Opinião: Charles Bukowski – Lúgubre forma de boémia

Ao longo da sua bibliografia, Charles Bukowski usa e abusa da voz do seu companheiro Henry Chinaski para nos levar numa marcha pela vida boémia sustentada pelas mulheres, álcool e marginalidade. Todavia, desenganem-se, este é apenas o percurso da marcha, o seu destino é bem diferente.

Charles Bukowski. Créditos: Ulf Andersen – AFP

Em Mulheres (1978), acompanhamos, com certa surpresa, o desabrochar da próspera carreira como escritor do velho Henry Chinaski. Após meio século de uma vida displicente, amarga e à margem, o novo sucesso gera um intrínseco desejo de experienciar tudo quanto lhe foi privado.

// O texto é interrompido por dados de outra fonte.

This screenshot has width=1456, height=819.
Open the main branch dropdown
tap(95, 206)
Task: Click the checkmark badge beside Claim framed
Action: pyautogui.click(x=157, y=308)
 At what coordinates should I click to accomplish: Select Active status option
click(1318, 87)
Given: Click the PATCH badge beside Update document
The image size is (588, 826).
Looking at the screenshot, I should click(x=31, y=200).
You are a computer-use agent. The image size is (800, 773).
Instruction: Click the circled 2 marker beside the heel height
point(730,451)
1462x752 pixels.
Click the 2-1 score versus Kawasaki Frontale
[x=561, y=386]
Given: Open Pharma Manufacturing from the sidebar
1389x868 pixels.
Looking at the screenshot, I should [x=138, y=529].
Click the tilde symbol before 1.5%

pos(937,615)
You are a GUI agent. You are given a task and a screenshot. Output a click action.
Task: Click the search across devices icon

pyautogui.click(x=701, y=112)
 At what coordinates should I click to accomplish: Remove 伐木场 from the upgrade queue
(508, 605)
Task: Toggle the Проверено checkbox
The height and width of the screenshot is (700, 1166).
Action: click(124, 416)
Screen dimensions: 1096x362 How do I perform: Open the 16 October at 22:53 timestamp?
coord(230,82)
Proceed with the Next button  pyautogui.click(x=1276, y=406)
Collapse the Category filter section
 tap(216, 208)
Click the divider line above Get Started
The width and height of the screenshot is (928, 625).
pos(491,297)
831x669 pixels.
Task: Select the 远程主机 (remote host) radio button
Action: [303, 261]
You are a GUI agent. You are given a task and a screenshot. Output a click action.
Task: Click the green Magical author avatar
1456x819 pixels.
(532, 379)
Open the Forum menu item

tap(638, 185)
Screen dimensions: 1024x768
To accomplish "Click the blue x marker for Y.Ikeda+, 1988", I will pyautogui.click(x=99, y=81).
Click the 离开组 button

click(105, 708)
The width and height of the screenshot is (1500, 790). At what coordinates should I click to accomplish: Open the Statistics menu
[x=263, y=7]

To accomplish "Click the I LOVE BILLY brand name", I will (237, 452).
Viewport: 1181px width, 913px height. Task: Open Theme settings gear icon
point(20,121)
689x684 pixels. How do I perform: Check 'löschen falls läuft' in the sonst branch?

Assim se dá a génese de uma insaciável e cíclica busca pelo prazer, que encontra de forma constante na bebida e de forma rotativa em variadas mulheres.

Todavia, a narrativa crua e o humor soturno de Bukowski deixam a nu aquilo que é, efetivamente, intrínseco em Chinaski: uma vontade desesperada e quase inconsciente de preencher frivolamente o seu vazio interior, a descrença no êxito genuíno das relações humanas e, por conseguinte, a leve aceitação da solidão como estado puro e permanente. Citando, “Fosse como fosse, as relações humanas não resultavam. Só as primeiras duas semanas tinham categoria, depois os participantes iam perdendo o interesse. As máscaras caíam e começavam a surgir as pessoas reais […]”.

Quatro anos mais tarde, Ham on Rye (1982) confirma, precisamente, que a vida boémia serve apenas como manto para ocultar a verdadeira essência de Chinaski. Numa prosa novamente marcada pela honestidade e comicidade mordazes, Bukowski leva-nos a sentir compaixão e, até, piedade pelo seu alter-ego. A violência por parte do pai, a ausência de amor em tudo quanto o busca e o sentimento de permanente abandono durante a sua infância e adolescência conduzem Chinaski por um caminho de inevitável sobrevivência. Sentado no banco do passageiro, atua como espectador da sua própria vida: “Que desgastantes foram aqueles anos – ter a necessidade e o desejo de viver e não ter a capacidade”.

Em suma, numa obra isenta de pretensiosismos e de artifícios, taciturna, porém cómica, Bukowski estrangula as nossas entranhas e interpela-nos. Qual é, efetivamente, esta estranha forma de vida que levamos? A dele, já bem a conhecemos; é uma lúgubre forma de boémia.